If a person does not have an ORCID, suggest that they should create one!

Somesy will usually correctly understand cases such as:

  1. An ORCID being added to a person (i.e. if it was not present before)
  2. A changed email address (if the name stays the same)
  3. A changed name (if the email address stays the same)
  4. Any other relevant metadata attached to the person

Nevertheless, you should check the changes somesy does before committing them to your repository, especially after you significantly modified your project metadata.

Warning

Note that changing the ORCID will not be recognized, because ORCIDs are assumed to be unique per person.

If you initially have stated an incorrect ORCID for a person and then change it, somesy will think that this is a new person. Therefore, in such a case you will need to fix the ORCID in all configured somesy targets either before running somesy (so somesy will not create new person entries), or after running somesy (to remove the duplicate entries with the incorrect ORCID).

Codemeta

While somesy is modifying existing files for most supported formats, CodeMeta is implemented differently.

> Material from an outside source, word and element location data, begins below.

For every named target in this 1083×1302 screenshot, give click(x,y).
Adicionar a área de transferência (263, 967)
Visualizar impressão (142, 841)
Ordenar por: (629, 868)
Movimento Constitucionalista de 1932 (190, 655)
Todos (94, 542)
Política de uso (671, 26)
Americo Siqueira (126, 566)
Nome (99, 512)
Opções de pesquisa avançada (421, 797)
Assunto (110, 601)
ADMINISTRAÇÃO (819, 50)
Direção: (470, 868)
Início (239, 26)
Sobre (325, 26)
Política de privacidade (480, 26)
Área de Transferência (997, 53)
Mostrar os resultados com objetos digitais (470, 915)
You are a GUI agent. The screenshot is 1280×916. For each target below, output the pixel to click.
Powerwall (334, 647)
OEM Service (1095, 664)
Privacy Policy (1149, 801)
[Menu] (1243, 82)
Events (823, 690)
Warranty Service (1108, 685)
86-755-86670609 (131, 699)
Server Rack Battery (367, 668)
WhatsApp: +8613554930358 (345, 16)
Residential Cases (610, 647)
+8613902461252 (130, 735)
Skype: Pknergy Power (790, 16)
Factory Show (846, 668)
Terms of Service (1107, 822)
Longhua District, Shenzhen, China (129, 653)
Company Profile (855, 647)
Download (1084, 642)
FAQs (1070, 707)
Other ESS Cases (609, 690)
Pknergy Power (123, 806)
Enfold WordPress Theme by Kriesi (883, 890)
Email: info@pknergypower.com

In order to avoid redundant work, somesy relies on existing tools to generate codemeta.json files. So when you synchronize the metadata and the codemeta target is enabled, somesy will generate your codemeta.json by:

  • synchronizing metadata to a pyproject.toml or package.json (if enabled)
  • synchronizing metadata to a CITATION.cff (if enabled)
  • running cffconvert and codemetapy to combine both sources into a final codemeta.json

Warning

The codemeta.json is overwritten and regenerated from scratch every time you sync, so do not edit it if you have the codemeta target enabled in somesy!

As codemeta.json is considered a technical "backend-format" derived from other inputs, in most cases you probably do not need or should edit it by hand anyway.

FAQ

Somesy introduces it's own metadata format... isn't this counter-productive?

We don't propose to use somesy as a new "standard". On the contrary, the whole point of somesy is to help maintaining standard-compliant metadata alongside other representations. To do its job, somesy needs to introduce a canonical format to express the metadata it tries to manage for you, because otherwise building such a tool is practically impossible. Should you after some time decide you do not want to use it anymore, nothing is lost - you keep all your CITATION.cff and codemeta.json and pyproject.toml files and can continue to maintain them however you see fit.

The somesy-specific format is just the nice and convenient interface to make everybody's life easier. Furthermore, nobody needs to care whether, under the hood, you use somesy (or anything like it) or not - they can use the corresponding files they already know to get the information they need. So there is no "risk" involved in adopting somesy, because it does not try to abolish any other formats or standards or becoming such.